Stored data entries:
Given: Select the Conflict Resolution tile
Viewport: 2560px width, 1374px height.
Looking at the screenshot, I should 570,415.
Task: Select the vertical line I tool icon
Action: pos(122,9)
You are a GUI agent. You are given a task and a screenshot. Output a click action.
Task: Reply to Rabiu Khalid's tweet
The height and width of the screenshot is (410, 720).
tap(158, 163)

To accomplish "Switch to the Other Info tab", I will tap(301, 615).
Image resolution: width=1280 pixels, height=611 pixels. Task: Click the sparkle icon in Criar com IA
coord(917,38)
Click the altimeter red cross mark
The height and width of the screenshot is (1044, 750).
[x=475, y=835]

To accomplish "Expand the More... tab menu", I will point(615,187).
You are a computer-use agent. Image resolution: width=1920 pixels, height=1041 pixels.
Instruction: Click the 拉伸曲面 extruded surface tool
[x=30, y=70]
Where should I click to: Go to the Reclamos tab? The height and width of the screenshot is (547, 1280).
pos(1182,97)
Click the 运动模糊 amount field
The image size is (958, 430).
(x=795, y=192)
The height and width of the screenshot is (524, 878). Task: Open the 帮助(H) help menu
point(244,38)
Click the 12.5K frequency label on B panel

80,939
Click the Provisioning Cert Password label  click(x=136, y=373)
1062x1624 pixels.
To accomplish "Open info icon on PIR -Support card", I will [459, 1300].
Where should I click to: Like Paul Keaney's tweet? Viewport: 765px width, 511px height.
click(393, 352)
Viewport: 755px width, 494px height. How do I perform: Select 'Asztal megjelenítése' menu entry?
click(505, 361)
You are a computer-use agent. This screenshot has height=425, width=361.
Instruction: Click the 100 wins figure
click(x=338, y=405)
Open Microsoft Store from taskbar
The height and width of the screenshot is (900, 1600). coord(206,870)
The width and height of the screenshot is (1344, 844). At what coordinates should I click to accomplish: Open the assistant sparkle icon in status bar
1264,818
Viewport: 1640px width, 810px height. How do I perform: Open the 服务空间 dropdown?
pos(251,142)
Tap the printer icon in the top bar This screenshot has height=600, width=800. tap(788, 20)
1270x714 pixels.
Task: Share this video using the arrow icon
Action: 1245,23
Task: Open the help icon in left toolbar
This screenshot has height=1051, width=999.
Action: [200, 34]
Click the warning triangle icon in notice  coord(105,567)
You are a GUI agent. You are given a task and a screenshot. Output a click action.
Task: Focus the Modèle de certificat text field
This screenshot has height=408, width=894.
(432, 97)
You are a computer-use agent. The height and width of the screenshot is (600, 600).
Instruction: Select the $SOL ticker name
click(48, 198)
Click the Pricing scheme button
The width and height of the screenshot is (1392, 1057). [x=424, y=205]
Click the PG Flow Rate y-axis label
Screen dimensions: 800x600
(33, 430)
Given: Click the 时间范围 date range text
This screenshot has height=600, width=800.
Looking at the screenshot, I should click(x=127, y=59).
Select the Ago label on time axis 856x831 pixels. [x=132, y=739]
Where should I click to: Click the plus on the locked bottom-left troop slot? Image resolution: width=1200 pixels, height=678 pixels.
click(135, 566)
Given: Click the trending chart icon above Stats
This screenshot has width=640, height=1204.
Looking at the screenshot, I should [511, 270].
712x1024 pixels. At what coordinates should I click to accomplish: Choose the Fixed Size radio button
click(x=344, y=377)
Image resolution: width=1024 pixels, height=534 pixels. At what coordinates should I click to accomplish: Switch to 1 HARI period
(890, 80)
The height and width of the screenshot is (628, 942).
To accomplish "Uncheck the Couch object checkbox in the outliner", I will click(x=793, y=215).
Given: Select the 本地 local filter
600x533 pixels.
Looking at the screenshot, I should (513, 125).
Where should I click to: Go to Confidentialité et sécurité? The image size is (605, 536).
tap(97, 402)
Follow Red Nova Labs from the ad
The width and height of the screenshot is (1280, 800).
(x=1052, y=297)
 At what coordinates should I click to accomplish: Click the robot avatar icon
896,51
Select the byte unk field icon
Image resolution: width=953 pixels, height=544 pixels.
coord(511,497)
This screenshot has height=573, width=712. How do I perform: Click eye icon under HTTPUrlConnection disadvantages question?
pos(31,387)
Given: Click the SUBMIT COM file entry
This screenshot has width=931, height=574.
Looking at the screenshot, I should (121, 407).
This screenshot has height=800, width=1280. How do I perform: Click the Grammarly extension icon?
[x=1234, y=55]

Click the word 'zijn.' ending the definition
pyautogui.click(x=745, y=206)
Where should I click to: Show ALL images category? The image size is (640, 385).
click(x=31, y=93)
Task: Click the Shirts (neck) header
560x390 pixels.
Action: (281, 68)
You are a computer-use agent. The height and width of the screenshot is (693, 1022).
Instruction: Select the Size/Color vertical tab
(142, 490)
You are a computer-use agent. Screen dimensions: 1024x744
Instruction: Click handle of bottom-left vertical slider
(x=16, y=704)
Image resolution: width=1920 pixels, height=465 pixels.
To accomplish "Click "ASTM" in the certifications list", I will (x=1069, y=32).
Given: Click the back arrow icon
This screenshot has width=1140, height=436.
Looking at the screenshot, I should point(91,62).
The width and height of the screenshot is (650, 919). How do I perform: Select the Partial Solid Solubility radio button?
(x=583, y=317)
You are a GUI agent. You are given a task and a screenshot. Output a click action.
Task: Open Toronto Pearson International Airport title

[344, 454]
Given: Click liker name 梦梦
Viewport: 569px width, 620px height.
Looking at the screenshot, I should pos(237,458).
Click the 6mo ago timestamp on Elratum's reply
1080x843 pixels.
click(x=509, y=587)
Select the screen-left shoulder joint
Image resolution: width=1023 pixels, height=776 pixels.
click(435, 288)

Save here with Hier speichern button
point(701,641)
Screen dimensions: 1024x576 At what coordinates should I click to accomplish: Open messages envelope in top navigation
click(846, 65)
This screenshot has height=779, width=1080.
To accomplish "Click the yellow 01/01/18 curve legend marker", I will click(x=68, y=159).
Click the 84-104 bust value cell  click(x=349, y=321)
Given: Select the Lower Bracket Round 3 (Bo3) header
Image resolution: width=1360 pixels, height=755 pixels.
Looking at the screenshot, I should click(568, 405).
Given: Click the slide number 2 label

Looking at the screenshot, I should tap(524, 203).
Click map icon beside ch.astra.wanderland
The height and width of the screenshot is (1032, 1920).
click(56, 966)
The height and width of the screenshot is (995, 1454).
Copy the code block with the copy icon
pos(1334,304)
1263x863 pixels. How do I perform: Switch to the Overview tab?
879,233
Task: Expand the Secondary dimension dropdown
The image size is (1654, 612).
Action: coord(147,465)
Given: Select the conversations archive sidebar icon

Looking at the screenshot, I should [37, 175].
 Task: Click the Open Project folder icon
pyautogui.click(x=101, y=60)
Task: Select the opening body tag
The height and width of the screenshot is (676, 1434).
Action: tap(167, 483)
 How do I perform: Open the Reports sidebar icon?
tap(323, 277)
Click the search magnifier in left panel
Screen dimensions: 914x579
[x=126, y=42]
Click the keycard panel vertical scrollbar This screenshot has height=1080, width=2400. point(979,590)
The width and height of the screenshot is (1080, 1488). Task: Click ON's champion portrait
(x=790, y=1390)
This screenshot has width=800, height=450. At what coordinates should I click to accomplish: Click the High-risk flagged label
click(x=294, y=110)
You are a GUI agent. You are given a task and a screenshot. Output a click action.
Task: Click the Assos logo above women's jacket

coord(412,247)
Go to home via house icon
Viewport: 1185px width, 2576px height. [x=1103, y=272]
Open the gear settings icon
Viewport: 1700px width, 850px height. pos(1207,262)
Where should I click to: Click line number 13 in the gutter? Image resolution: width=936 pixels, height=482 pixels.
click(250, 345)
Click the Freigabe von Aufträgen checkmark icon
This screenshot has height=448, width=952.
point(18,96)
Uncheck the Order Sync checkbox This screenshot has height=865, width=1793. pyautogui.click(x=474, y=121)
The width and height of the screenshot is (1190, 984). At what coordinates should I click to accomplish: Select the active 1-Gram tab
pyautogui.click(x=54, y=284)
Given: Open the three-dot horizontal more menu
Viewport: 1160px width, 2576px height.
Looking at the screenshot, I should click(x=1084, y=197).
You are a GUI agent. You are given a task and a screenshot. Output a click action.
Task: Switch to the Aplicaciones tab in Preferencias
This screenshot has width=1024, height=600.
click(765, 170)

■ **To do**:
A count is needed of the lines in this data that contain "checkbox"; give the number and no other text.

■ **Answer section**:
2